Die Schul- und Bildungspolitik im Land Brandenburg läuft in die falsche Richtung!

Der Kreiselternrat Potsdam hegt grundsätzliche Bedenken gegen die vom Landeskabinett am 28. März 2025 beschlossenen Kürzungen von Lehrstellen im Land Brandenburg.

Der Kreiselternrat Potsdam begrüßt die Demonstration gegen die Sparmaßnahmen des Landes und unterstützt die Pressemitteilung des Landeselternrats vom 30. April 2025 (www.landesrat-der-eltern-brandenburg.de). Bildung und Schule sind im Land Brandenburg nicht anforderungsgerecht aufgestellt.

Mit Schreiben vom 01. April 2025 hat der Minister für Bildung, Jugend und Sport die Lehrerschaft über Maßnahmen unterrichtet, die vornehmlich dem Ziel der Absicherung des Unterrichts dienen sollen. Tatsächlich ist jedoch
zu befürchten, dass diese Maßnahmen auf weniger Lehrerstellen und stärkere Belastungen für alle Mitwirkenden im Schulbetrieb hinauslaufen.

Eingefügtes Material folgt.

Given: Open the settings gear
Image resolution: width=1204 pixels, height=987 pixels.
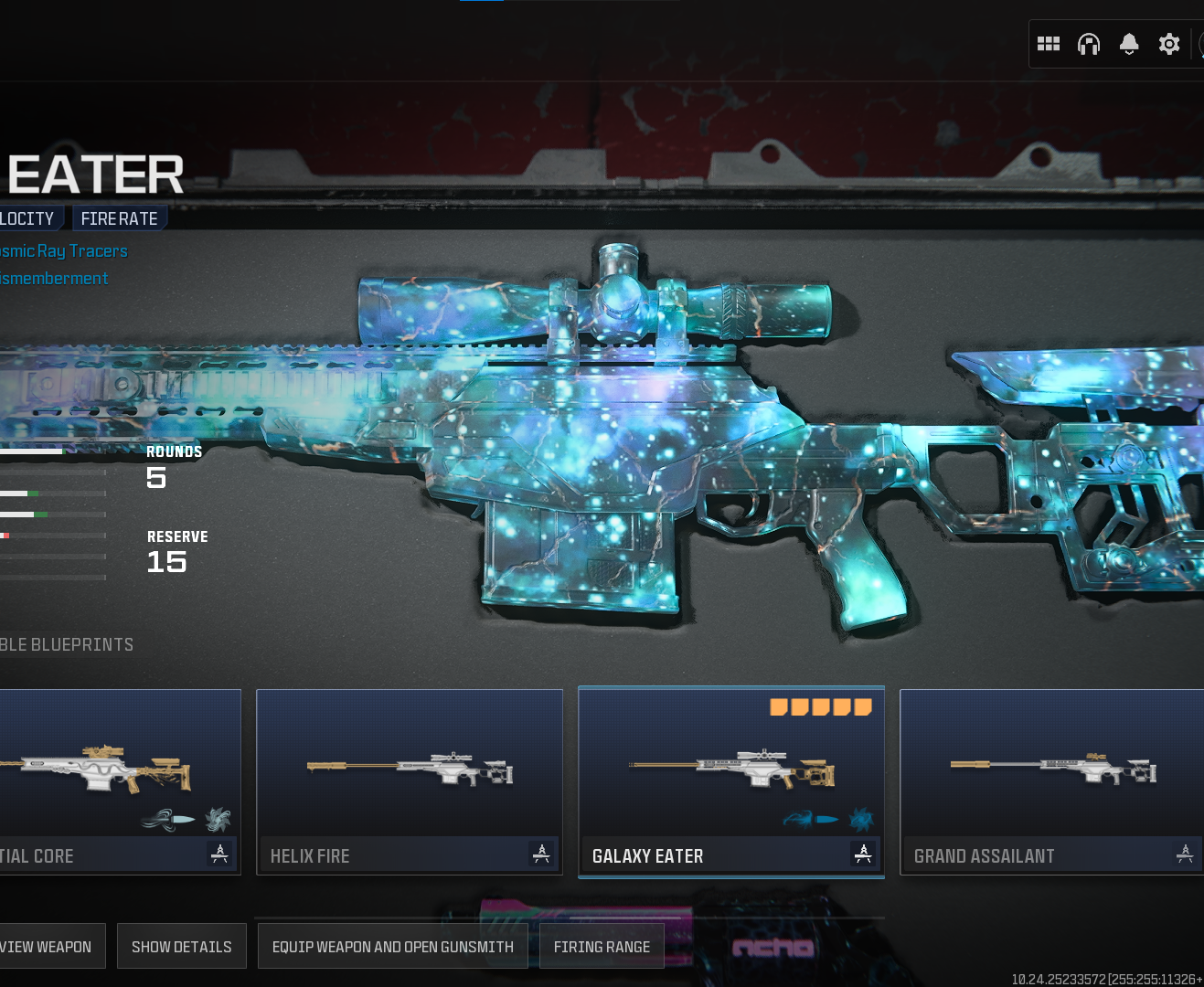Looking at the screenshot, I should click(1169, 44).
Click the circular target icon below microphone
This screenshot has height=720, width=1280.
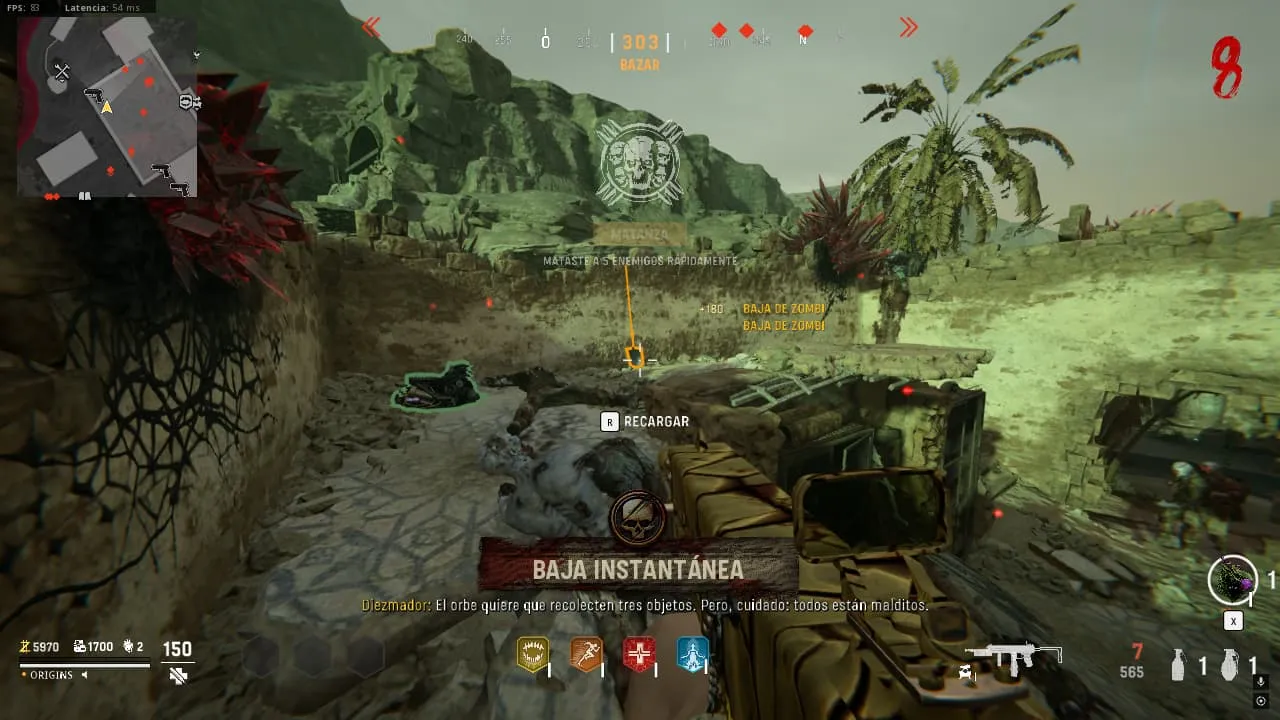[1260, 701]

Bei Welt online vom 30. April 2025 wird der Minister mit den Worten zitiert: „Das Wichtigste ist, dass wir einen beschlossenen ausgeglichenen Haushalt für das Land Brandenburg vorlegen können.“ Als Fachminister für Bildung, Jugend und Sport ist diese Aussage überraschend und befremdlich. Dabei seien „[p]auschale Behauptungen, es würde an der Bildung gespart oder am Einzelplan des Bildungsministeriums gespart, … von der Faktenlage schwierig zu begründen.“ Tatsächlich spricht der Minister genau damit das eigentliche Problem an: Das Bildungssystem wird geschwächt, anstatt es zu stützten und zu stärken.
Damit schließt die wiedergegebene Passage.